Procédure devant la cour :
Par une requête, enregistrée le 16 juillet 2019, le préfet de la Marne demande à la cour d'annuler ce jugement du 25 juin 2019 par lequel le tribunal administratif de Châlons-en-Champagne a annulé ses arrêtés du 5 février 2019.
Il soutient que les mesures d'éloignement édictées à l'encontre de M. et Mme C... ne portent pas une atteinte disproportionnée à leur vie privée et familiale.
Par des mémoires en défense et des pièces complémentaires, enregistrés les 10 et 25 octobre 2019, M. et Mme C..., représentés par la SCP d'avocats MCM et associés, concluent au rejet de la requête et à ce qu'il soit mis à la charge de l'Etat une somme de 1 500 euros au bénéfice de leur conseil en application de l'article L. 761-1 du code de justice administrative.
Ils soutiennent que les moyens soulevés par le préfet de la Marne ne sont pas fondés.
M. et Mme C... ont été admis au bénéfice de l'aide juridictionnelle totale par des décisions du 17 septembre 2019.
Vu :
- les autres pièces du dossier ;
Vu :
- le code de l'entrée et du séjour des étrangers et du droit d'asile ;
- la loi n° 91-647 du 10 juillet 1991 modifiée ;
- l'ordonnance n° 2020-1402 et le décret n° 2020-1406 du 18 novembre 2020 ;
- le code de justice administrative.
Le président de la formation de jugement a dispensé le rapporteur public, sur sa proposition, de prononcer ses conclusions à l'audience.
Les parties ont été régulièrement averties du jour de l'audience.
Le rapport de Mme D... a été entendu au cours de l'audience publique.
Considérant ce qui suit :
1. M. et Mme C..., nés respectivement en 1977 et en 1982, et tous deux de nationalité libyenne, sont entrés régulièrement en France le 28 novembre 2010. M. C..., inscrit en doctorat de droit, a obtenu un titre de séjour en qualité d'étudiant régulièrement renouvelé jusqu'à l'obtention de son diplôme en juillet 2018. Mme C... a, quant à elle, bénéficié d'un titre de séjour en qualité de " visiteur ". Le 24 mai 2018, les intéressés ont sollicité un changement de statut afin d'obtenir un titre de séjour " vie privée et familiale ". Par arrêtés du 5 février 2019, le préfet de la Marne a refusé de leur délivrer un titre de séjour, les a obligés à quitter le territoire français dans un délai de trente jours et a fixé le pays de destination. Le préfet de la Marne relève appel du jugement du 25 juin 2019 par lequel le tribunal administratif de Châlons-en-Champagne a annulé ses arrêtés du 5 février 2019.

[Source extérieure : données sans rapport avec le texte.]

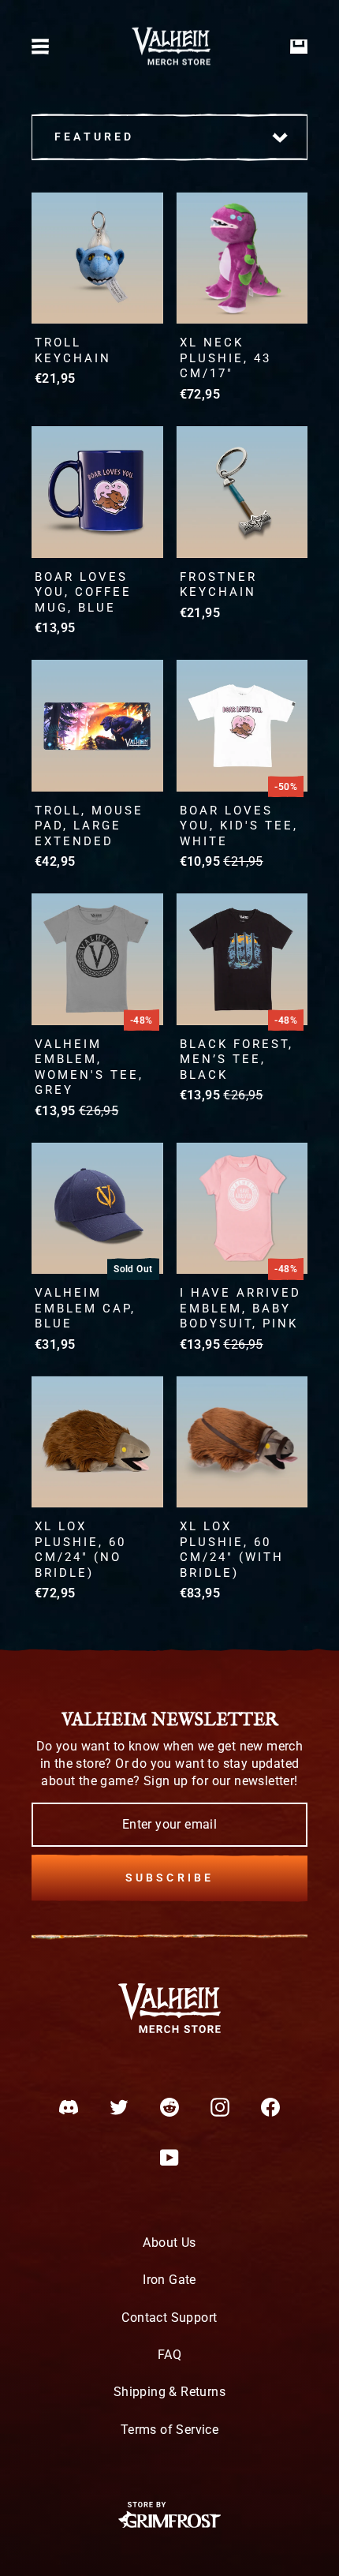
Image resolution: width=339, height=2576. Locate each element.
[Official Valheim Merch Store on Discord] (69, 2107)
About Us (169, 2242)
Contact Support (169, 2317)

Sur le motif d'annulation retenu par le tribunal :
2. Aux termes de l'article L. 313-11 du code de l'entrée et du séjour des étrangers et du droit d'asile : " Sauf si sa présence constitue une menace pour l'ordre public, la carte de séjour temporaire portant la mention " vie privée et familiale " est délivrée de plein droit : (...) 7° A l'étranger ne vivant pas en état de polygamie, qui n'entre pas dans les catégories précédentes ou dans celles qui ouvrent droit au regroupement familial, dont les liens personnels et familiaux en France, appréciés notamment au regard de leur intensité, de leur ancienneté et de leur stabilité, des conditions d'existence de l'intéressé, de son insertion dans la société française ainsi que de la nature de ses liens avec la famille restée dans le pays d'origine, sont tels que le refus d'autoriser son séjour porterait à son droit au respect de sa vie privée et familiale une atteinte disproportionnée au regard des motifs du refus, sans que la condition prévue à l'article L. 313-2 soit exigée. L'insertion de l'étranger dans la société française est évaluée en tenant compte notamment de sa connaissance des valeurs de la République ; (...) ".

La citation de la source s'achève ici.